La non réponse de l’administration vaut-elle accord ?

Juin 25, 2015 0 commentaire par

La simplification des procédures trouve une nouvelle application dans le secteur de la construction, et pas des moindres. Depuis le 12 novembre, toute non-réponse de l’État dans les délais sera en effet à interpréter comme un accord tacite, sauf certaines exceptions.

Un accord tacite en cas de silence

La mesure était attendue, elle est aujourd’hui définitive avec la publication des différents décrets la concernant. Dans le cadre de la loi de simplification, l’absence de réponse de l’État n’a plus systématiquement valeur de refus. Ainsi, sans réponse, la demande est, depuis le 12 novembre 2014, réputée acceptée pour une liste de décisions publiée sur le site Légifrance ( legifrance.gouv.fr).
Si le délai d’application de cette décision est généralement de 2 mois, il peut aussi être étendu aux délais déjà en place. C’est le cas pour de nombreux points touchant directement le secteur du bâtiment, fortement impacté par cette mesure.

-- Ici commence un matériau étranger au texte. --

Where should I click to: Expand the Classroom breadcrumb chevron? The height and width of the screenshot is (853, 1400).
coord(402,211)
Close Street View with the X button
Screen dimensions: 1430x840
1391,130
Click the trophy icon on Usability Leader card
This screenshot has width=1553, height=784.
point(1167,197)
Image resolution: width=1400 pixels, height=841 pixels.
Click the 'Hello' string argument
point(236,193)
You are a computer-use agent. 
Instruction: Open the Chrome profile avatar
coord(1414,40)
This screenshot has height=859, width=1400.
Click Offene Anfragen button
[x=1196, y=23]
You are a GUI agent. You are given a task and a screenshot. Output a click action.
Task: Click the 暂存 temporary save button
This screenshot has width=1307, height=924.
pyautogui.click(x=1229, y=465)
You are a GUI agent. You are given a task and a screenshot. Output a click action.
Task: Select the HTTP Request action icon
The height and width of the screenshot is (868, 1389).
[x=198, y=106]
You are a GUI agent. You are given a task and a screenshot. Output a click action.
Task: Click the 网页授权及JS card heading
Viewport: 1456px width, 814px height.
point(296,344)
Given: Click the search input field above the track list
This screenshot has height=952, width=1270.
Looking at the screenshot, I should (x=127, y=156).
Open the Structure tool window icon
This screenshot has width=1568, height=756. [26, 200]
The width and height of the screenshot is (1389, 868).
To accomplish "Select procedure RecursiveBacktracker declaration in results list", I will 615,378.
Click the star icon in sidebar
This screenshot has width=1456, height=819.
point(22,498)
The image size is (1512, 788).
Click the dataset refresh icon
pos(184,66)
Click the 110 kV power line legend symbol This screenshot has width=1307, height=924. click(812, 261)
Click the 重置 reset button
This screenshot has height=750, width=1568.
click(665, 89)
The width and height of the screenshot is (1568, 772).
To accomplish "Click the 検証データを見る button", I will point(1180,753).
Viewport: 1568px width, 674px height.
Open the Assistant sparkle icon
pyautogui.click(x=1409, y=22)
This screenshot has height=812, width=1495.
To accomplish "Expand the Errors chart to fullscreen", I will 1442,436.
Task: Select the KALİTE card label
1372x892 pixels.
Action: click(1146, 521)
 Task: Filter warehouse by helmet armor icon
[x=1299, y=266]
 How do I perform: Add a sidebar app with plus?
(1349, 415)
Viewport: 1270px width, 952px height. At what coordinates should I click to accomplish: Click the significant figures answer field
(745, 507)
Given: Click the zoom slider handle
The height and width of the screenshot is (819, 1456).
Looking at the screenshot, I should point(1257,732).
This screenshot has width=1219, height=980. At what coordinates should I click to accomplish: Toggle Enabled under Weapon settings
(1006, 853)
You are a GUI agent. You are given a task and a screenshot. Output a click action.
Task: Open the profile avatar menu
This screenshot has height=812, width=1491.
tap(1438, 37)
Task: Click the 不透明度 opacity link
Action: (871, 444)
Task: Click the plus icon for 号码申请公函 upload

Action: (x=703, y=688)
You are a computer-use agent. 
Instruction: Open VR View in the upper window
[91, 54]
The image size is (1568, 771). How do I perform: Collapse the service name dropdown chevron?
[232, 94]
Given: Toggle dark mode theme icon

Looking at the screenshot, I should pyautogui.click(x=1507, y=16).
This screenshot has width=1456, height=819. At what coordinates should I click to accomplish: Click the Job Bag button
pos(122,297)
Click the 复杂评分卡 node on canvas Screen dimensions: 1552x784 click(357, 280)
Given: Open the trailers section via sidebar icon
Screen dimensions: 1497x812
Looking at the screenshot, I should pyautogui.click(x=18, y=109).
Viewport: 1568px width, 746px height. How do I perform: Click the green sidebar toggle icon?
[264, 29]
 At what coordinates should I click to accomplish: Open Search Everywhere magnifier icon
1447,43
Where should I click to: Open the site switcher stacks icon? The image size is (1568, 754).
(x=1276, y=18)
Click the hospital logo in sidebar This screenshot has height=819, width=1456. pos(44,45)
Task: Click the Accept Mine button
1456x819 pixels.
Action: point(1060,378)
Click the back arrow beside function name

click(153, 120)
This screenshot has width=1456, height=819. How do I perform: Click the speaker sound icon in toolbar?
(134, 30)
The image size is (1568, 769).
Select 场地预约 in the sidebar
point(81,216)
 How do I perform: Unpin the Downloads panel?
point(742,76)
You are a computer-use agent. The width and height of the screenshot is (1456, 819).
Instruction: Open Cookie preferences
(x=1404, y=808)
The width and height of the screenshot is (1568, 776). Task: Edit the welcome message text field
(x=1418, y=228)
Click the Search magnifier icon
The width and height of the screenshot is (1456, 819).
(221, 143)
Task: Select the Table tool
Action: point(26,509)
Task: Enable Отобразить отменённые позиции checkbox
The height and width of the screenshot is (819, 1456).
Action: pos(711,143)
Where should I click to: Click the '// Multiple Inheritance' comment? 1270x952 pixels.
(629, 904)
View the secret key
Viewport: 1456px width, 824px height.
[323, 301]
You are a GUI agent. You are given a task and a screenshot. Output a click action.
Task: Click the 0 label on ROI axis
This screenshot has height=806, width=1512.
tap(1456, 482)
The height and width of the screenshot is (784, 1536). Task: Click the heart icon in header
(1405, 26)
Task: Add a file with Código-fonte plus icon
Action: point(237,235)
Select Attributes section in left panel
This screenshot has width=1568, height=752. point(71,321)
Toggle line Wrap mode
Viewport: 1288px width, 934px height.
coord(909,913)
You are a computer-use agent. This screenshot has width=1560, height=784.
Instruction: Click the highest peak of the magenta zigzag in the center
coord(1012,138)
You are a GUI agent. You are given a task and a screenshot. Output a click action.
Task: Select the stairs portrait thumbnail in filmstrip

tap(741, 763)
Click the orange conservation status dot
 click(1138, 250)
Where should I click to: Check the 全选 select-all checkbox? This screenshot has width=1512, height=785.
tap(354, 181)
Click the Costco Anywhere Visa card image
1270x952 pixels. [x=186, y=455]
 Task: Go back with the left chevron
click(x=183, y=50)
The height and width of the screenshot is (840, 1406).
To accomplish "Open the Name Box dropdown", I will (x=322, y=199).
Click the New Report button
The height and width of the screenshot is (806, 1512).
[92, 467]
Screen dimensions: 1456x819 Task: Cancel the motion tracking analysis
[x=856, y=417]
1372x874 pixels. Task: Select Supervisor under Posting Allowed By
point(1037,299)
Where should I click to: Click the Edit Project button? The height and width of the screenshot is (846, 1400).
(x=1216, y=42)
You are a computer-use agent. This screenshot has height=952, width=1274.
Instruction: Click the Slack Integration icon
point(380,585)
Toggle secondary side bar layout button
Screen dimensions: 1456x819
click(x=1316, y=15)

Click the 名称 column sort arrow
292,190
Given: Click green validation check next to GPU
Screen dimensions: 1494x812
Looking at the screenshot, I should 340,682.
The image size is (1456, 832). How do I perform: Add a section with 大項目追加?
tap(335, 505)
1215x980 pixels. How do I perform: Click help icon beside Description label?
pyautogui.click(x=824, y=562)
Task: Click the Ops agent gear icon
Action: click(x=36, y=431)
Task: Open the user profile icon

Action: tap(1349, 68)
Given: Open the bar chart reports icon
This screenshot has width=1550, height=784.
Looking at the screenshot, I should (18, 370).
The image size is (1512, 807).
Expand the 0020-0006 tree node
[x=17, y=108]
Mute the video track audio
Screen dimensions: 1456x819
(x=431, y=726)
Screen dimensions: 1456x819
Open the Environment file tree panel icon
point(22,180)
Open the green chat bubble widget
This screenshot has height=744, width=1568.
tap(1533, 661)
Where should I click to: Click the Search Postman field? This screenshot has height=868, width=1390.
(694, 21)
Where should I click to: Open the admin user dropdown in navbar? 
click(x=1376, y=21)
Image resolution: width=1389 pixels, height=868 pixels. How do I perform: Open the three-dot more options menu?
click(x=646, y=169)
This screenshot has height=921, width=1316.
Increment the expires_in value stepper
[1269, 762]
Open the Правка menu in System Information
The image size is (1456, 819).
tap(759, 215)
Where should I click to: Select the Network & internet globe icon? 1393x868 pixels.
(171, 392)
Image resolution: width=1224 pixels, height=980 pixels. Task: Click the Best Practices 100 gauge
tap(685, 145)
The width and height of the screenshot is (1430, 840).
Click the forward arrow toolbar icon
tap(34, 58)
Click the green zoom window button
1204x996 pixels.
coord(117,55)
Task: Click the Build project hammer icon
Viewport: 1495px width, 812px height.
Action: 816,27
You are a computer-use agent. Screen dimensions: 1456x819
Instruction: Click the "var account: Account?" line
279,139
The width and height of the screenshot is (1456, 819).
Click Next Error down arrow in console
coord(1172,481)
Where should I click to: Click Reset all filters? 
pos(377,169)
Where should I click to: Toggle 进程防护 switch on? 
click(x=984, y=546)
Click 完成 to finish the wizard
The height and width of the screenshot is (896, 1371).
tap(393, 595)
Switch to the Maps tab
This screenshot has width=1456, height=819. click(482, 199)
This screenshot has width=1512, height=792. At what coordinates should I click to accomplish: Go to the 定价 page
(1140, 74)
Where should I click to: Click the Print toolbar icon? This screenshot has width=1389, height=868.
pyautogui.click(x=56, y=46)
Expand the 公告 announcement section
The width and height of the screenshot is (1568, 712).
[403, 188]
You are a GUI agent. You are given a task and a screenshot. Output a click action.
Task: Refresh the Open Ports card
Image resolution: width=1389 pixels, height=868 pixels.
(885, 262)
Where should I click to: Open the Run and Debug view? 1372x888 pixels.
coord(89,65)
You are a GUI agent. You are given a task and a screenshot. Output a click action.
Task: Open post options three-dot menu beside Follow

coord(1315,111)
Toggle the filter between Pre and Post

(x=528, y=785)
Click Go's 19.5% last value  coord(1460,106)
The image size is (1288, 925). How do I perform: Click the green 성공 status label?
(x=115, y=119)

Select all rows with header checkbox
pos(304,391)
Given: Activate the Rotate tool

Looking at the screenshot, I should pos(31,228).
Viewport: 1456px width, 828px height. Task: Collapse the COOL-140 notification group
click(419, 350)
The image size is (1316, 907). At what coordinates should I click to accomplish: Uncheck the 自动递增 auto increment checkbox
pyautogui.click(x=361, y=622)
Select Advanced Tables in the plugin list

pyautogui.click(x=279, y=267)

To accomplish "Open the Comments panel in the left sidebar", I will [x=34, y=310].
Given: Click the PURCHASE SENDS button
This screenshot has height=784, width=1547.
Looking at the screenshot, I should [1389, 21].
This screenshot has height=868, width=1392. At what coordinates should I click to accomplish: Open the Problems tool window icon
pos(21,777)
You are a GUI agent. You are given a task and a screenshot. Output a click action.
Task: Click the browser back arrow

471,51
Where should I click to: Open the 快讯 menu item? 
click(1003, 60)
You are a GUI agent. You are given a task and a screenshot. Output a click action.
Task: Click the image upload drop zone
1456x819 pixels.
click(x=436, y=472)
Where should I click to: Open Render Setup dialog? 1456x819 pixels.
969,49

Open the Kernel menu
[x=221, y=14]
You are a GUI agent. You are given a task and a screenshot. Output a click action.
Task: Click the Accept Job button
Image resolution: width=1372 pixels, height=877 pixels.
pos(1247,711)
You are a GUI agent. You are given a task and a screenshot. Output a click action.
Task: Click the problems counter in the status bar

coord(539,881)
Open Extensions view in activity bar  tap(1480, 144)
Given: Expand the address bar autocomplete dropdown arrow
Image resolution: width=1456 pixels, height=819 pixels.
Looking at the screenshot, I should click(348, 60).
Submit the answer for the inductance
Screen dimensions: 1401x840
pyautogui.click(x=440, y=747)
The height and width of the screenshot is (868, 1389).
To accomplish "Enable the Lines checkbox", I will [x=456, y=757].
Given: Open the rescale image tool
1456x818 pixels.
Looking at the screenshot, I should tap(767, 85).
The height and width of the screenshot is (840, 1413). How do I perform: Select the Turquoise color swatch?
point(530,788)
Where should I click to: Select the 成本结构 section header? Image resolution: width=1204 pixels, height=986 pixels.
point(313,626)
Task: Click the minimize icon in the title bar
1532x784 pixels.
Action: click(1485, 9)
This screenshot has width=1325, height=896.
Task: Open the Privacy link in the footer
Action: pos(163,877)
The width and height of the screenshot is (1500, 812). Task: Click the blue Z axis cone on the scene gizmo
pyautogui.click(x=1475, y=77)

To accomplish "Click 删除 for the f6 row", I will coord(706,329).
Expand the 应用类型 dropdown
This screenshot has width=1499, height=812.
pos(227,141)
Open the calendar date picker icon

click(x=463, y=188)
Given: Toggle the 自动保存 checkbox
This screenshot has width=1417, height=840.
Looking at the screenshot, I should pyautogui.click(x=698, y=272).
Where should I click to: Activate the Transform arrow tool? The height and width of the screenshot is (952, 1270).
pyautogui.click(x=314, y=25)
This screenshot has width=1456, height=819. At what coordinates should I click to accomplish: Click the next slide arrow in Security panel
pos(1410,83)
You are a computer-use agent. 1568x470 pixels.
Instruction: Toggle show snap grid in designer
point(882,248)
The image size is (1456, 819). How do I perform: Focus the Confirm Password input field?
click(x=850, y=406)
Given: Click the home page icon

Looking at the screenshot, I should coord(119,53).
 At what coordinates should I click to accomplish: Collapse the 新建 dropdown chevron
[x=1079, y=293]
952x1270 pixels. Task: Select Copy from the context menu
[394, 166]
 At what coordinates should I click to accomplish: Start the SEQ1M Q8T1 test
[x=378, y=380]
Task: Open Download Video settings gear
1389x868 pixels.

Plusieurs procédures administratives en lien avec le BTP sont concernées

téléchargementCette simplification s’applique tout d’abord sur les permis de construire ou de  démolir délivrés au nom de l’État, notamment concernant les bâtiments recevant du public ou de grande hauteur. Le délai de validation de cet accord tacite est en revanche de 5 mois. Cette même mesure touche également la décision de non-opposition à déclaration préalable.

Concernant les décisions plus précisément liées aux règles techniques en construction, les décrets visent aussi les demandes de travaux dans les immeubles de grande hauteur, les autorisations de démolition d’un bâtiment d’habitation appartenant à un organisme HLM. Les délais, dans ces deux cas, sont de 4 mois.